To date, the Compensation Committee has
established a non-discretionary bonus structure solely for Mr. Eriksson as Chief Executive Officer tied to the performance of the
share price of our common stock (NEON) relative to the price of the NASDAQ-100 Technology Sector Index (NDXT) based upon a maximum
payout to Mr. Eriksson of 1,000,000 Swedish Kronor (“SEK”) (approximately $117,000 in 2016). If the price of shares
of our common stock increases during the year by more than 25% of the increase in the price of the NASDAQ-100 Technology Sector
Index, then Mr. Eriksson would be entitled to the maximum payout. If the price of shares of our common stock increases during
the year at approximately the same percentage as the NASDAQ-100 Technology Sector Index, then Mr. Eriksson would be entitled to
50% of the maximum. The price of shares of our common stock in 2016 did not increase relative to the NASDAQ-100 Technology Sector
Index. As a result, the Compensation Committee did not award a non-discretionary cash bonus to Mr. Eriksson for the fiscal year
ended 2016.
As
described under “Employment Agreements” below, Mr. Lindqvist’s employment agreements provides him with a bonus
opportunity of up to 50% of his total yearly salary at the discretion of the chief executive officer. No bonus was awarded to
Mr.
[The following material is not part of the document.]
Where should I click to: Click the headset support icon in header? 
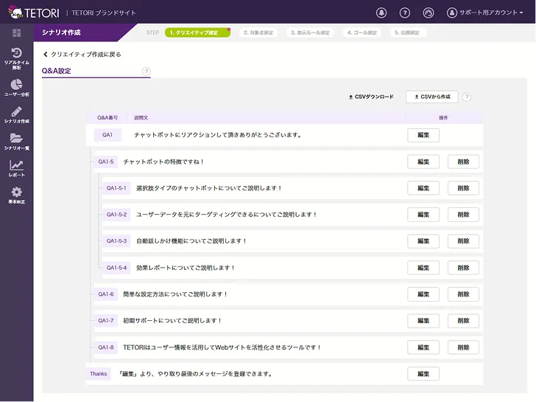(x=429, y=13)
Lindqvist for the fiscal year ended 2016.
Equity
Incentive Plan Awards
We use the grant of options and other
equity awards under our equity incentive plans, particularly the 2015 Stock Incentive Plan, as the primary vehicle for providing
long-term incentive compensation opportunities to our employees, including executives. The options we have granted have a per share
exercise price which is not less than the closing price of a share of our common stock on the NASDAQ Stock Market on the grant
date. Accordingly, options granted under our equity incentive plans have no value unless the market price of our common stock increases
after the grant date. Our equity incentive awards are designed to provide at-risk compensation that aligns management’s financial
interests with those of our stockholders, encourages management ownership of our common stock, supports the achievement of corporate
financial objectives, and provides competitive equity reward opportunities. When determining whether to grant equity awards, the
Compensation Committee considers the executive’s responsibilities and anticipated contributions to achieving our performance
goals, and its judgment about whether the complete compensation package provided to the executive is sufficient to retain, motivate
and adequately reward him. For 2016, the Compensation Committee did not grant equity incentive awards to the named executive officers.
Defined
Contribution Plans
In
accordance with Swedish practice, we contribute an amount equal to fifteen percent of the salary of our executives to Swedish
pension organizations through an arrangement akin to a 401(k) plan.
Health
and Welfare Benefits Plans
We
provide employee benefits programs to our executives in Sweden, including healthcare, disability, and life insurance. Our employee
benefits plans are provided on a non-discriminatory basis to all employees.
Severance
and Change in Control Arrangements
Certain
of the named executive officers will receive compensation if, under certain circumstances, their employment is terminated by our
company or in connection with a change in control of our company. See “Payments Upon Termination or Change in Control”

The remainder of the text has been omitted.